**WHAT TO WORK ON**
The required answer is the run of lines from the one holding "Tarief (982, 52)" to the end of the data below, copied exactly and free of pictures.

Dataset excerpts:
**********

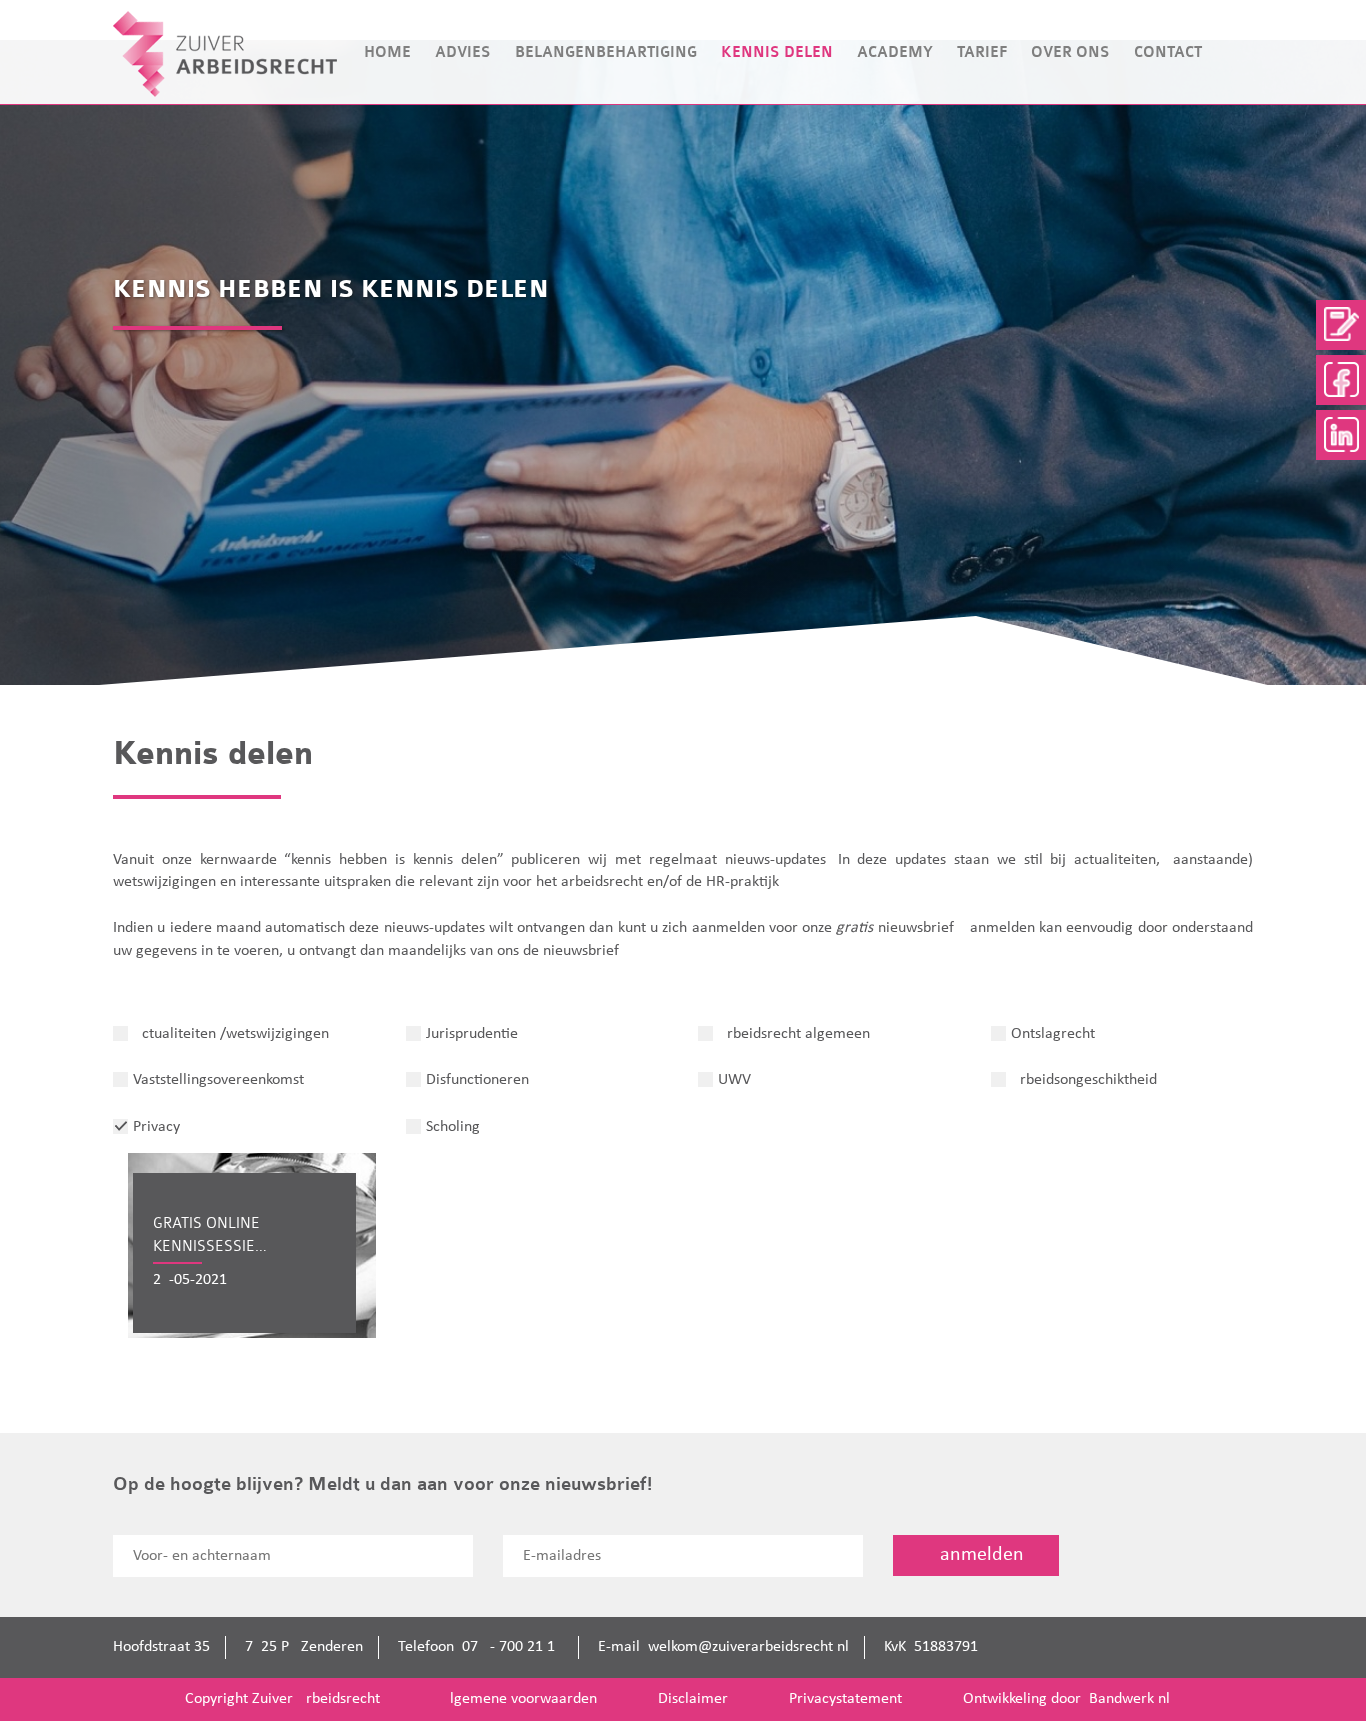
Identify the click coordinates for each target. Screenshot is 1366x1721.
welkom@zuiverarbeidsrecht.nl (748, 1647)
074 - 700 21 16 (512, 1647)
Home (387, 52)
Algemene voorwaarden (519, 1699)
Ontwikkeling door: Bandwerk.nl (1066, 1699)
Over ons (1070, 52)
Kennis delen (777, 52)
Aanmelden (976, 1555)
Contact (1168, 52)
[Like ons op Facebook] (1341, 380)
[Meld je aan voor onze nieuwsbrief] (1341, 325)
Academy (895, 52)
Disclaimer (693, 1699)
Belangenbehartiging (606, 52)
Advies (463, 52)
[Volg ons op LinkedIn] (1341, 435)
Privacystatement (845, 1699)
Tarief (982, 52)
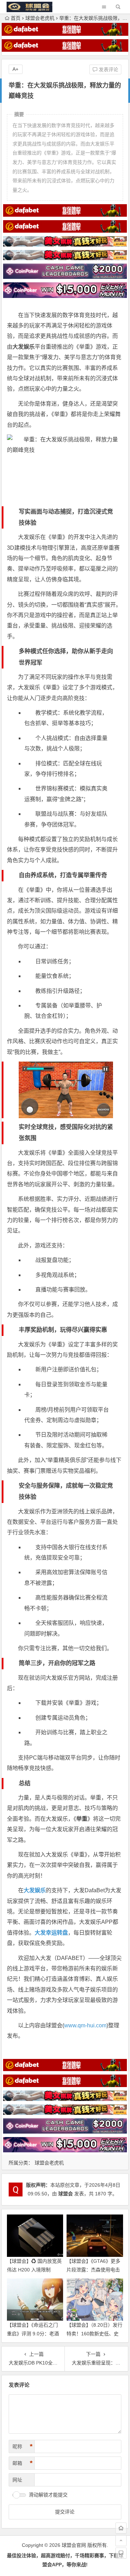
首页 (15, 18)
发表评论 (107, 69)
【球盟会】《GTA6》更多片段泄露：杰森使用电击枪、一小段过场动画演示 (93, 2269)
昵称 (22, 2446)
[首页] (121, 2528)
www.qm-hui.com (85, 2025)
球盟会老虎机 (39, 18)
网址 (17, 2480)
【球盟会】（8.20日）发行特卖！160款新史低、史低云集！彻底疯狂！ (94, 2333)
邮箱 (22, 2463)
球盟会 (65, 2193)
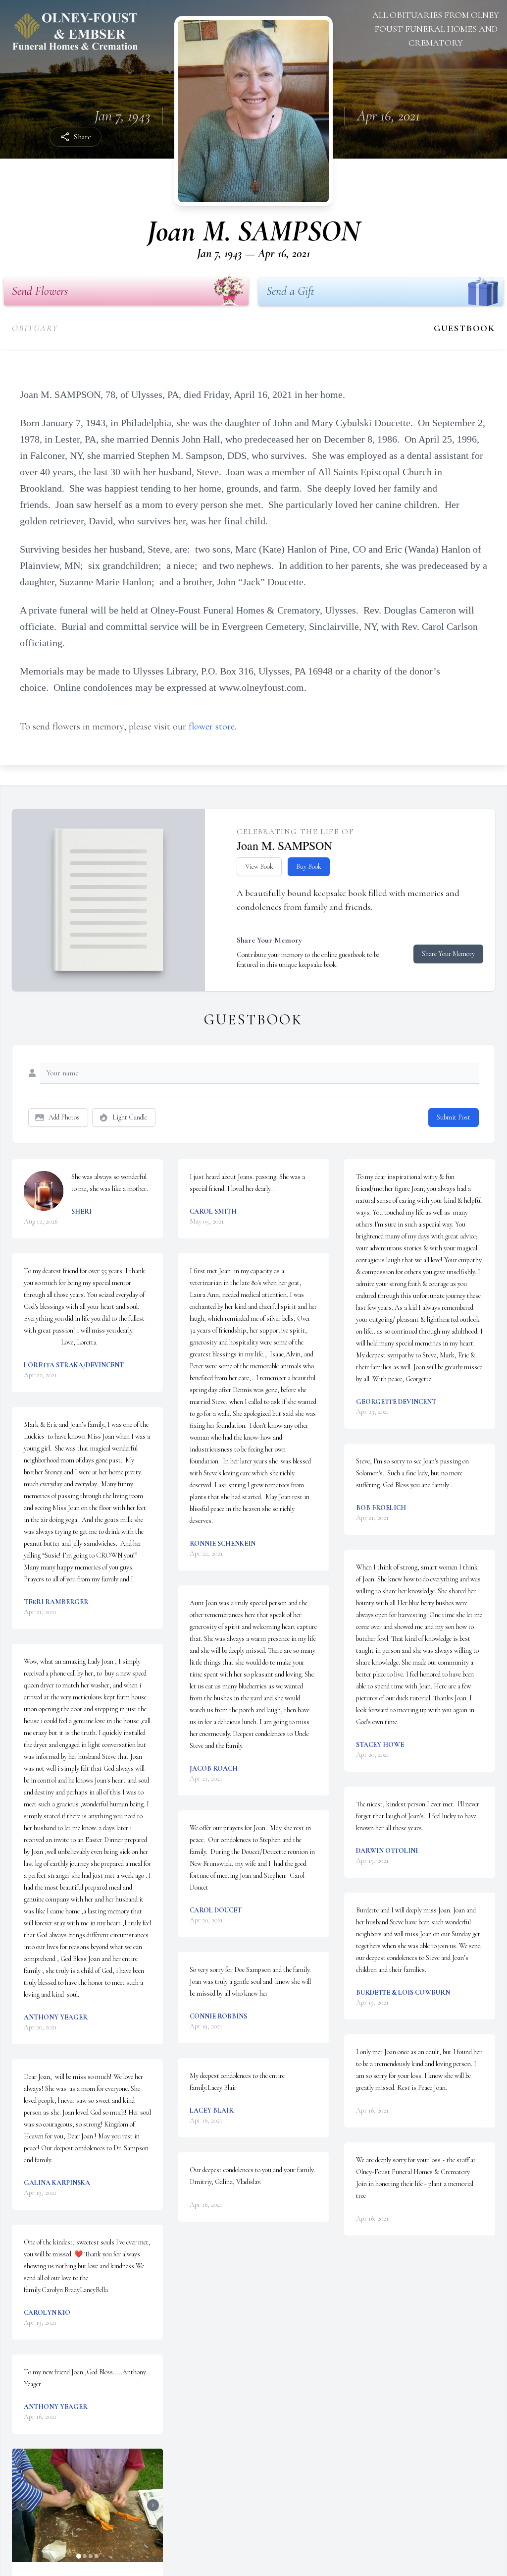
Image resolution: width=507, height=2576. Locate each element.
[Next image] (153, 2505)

**********

**RESPONSE AREA**
Tarief (982, 52)
首页 (15, 18)
发表评论 (107, 69)
【球盟会】《GTA6》更多片段泄露：杰森使用电击枪、一小段过场动画演示 (93, 2269)
昵称 (22, 2446)
[首页] (121, 2528)
www.qm-hui.com (85, 2025)
球盟会老虎机 (39, 18)
网址 (17, 2480)
【球盟会】（8.20日）发行特卖！160款新史低、史低云集！彻底疯狂！ (94, 2333)
邮箱 (22, 2463)
球盟会 (65, 2193)
Image resolution: width=507, height=2576. Locate each element.
[Next image] (153, 2505)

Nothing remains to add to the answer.